从“写得完整”到“写得精准”:一场急诊护理记录竞赛撬动全流程质控升级

问题:护理记录质量亟待提升 急诊护理记录既是患者抢救全过程的重要法律依据,也是临床经验的记录载体。但实际工作中,部分护理记录仍存在逻辑不严、关键时间节点缺失、病情变化描述前后不连贯等情况。这些问题会影响医疗质量,也增加医患纠纷风险。 原因:主观性较强,规范执行不足 梳理发现,问题主要集中在三上:一是病情变化记录不够及时,未能同步反映患者状态;二是护理措施与医生医嘱衔接不紧,出现执行偏差;三是记录中主观判断偏多,客观数据不足,难以形成完整可追溯的“证据链”。根本原因在于对书写规范掌握不够,以及临床处置与文书记录之间衔接不顺。 影响:缺陷率下降,患者满意度提升 针对上述短板,急诊科迅速推进改进:建立“15分钟病情回顾表”,将关键指标量化记录;引入“护理—医生双签字”机制,确保护理措施与医嘱同步一致;推行“模板+临床路径”的双轨书写方式,在规范基础上保留必要的个体化信息。四周内,重症监护室护理记录缺陷率由3.8%降至0.9%,患者投诉降为零,医疗安全与服务质量得到明显改善。 对策:从个人竞赛到团队共享 比赛结束后,科室将优秀案例整理汇编为《急危重症护理记录范本》,通过晨会诵读、床旁教学、线上打卡等方式,帮助护士把规范写进日常流程。下一步计划将范本推广至全院急诊联盟,以点带面,带动整体护理文书质量提升。 前景:规范化书写让救治更有温度 此次实践显示,护理记录的规范化不仅是书写技巧,更关系到医疗安全与人文关怀。通过“写我所做,做我所写”的闭环管理,护理记录不再是单纯的文书任务,而是能支撑沟通与追溯的“动态记录”。随着规范持续落地,急诊护理有望在高效救治的同时,深入提升服务的精准度与温度。

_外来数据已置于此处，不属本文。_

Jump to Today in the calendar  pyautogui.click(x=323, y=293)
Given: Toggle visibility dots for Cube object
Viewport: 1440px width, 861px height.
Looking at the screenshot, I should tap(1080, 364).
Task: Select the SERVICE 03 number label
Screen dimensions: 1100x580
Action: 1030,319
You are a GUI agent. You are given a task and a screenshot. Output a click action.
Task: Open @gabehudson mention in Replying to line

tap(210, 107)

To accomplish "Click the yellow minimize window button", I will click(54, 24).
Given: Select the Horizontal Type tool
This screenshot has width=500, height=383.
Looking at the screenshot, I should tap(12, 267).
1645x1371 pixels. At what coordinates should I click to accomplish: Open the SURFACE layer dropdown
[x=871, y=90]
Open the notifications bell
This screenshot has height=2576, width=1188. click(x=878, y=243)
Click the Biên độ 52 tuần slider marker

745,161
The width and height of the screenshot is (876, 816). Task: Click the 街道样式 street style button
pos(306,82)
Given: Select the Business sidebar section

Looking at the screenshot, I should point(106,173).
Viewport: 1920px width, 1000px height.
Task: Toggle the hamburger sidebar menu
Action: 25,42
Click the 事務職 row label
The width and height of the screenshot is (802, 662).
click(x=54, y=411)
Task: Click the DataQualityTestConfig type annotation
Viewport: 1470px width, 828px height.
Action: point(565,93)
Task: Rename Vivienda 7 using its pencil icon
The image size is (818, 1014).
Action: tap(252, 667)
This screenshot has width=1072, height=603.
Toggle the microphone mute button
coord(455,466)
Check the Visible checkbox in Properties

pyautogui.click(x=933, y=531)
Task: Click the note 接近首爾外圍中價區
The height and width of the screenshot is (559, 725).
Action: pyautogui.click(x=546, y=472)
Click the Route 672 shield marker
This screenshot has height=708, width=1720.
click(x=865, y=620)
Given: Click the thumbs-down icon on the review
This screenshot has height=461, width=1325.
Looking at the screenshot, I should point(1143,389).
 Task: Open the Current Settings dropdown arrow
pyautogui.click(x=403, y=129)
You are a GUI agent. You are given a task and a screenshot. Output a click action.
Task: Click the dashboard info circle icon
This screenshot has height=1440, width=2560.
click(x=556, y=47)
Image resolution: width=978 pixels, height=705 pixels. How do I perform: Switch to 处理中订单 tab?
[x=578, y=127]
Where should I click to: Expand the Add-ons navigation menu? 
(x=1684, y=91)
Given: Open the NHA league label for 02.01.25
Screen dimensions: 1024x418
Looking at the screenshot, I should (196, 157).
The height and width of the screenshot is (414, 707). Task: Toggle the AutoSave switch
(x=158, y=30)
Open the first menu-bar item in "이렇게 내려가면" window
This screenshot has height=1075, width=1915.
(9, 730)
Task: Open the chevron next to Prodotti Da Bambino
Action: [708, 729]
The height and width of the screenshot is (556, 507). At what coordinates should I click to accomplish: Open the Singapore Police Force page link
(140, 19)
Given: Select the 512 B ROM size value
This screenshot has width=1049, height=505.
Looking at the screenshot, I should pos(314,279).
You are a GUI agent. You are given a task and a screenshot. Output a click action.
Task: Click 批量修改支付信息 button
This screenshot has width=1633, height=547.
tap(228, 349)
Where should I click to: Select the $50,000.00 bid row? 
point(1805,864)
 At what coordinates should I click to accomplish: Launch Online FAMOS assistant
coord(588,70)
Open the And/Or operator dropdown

护理记录看似是“写出来”的功夫,实质是对临床行为的再核验、对团队协同的再对齐、对患者安全的再加固。把每一个时间点写清楚、把每一次处置写明白、把每一项指标写到可追溯,既是专业能力,也是责任底线。以赛促学、以学促改,把文书质量真正嵌入抢救流程,才能让急救更有依据、更可复盘,也让医疗服务在速度与温度之间实现更稳妥的平衡。